>>

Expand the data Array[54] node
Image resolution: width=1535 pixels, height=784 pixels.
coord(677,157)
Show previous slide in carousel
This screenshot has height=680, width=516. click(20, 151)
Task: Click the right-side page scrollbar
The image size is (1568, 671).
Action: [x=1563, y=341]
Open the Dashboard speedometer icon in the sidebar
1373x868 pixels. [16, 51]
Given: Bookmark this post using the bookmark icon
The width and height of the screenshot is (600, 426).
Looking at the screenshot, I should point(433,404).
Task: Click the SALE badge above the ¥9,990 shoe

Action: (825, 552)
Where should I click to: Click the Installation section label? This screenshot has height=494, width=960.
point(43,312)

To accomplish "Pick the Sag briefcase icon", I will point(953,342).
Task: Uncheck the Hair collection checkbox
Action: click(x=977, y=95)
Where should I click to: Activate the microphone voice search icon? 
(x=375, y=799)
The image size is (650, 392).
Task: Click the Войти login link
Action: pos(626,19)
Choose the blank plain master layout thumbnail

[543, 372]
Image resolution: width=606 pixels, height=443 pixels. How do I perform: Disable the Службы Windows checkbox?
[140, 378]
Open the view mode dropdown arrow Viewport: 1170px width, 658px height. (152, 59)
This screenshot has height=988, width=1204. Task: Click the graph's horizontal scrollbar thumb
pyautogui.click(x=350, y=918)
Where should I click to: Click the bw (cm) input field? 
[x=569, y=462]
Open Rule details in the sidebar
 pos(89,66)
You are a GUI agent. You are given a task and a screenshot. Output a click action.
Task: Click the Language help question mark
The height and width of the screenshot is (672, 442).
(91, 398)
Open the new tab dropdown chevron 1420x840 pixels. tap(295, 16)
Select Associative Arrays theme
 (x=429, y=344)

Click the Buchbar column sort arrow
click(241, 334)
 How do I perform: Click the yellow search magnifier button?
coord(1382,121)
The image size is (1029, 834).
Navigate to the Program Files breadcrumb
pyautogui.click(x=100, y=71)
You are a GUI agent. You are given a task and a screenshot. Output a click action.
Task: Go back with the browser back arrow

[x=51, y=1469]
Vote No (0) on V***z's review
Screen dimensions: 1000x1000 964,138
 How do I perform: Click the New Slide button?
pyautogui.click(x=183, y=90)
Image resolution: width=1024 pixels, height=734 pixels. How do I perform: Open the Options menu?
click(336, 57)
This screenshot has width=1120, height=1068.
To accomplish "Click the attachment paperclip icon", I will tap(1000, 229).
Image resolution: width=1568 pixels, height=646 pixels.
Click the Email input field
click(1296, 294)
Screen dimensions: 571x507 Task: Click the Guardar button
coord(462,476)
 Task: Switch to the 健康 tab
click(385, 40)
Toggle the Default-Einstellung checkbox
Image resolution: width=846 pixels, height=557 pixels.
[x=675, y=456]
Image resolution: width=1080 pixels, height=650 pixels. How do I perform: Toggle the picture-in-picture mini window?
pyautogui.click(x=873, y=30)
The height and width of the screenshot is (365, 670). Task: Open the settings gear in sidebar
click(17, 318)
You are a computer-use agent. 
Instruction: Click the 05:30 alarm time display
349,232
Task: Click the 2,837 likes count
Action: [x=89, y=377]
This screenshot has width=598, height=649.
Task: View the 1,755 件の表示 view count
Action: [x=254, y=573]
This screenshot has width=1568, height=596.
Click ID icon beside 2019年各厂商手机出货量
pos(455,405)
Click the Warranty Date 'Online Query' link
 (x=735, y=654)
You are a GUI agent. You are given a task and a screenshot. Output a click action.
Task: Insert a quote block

<<

Stated problem:
Convert the lines above, starting at the first line of the items and ending at the line that contains "Action: [x=1563, y=341]", into a Markdown table with the columns "Row" and "Item line", and leave out any blank lines.

Output:
| Row | Item line |
|---|---|
| 1 | Expand the data Array[54] node |
| 2 | Image resolution: width=1535 pixels, height=784 pixels. |
| 3 | coord(677,157) |
| 4 | Show previous slide in carousel |
| 5 | This screenshot has height=680, width=516. click(20, 151) |
| 6 | Task: Click the right-side page scrollbar |
| 7 | The image size is (1568, 671). |
| 8 | Action: [x=1563, y=341] |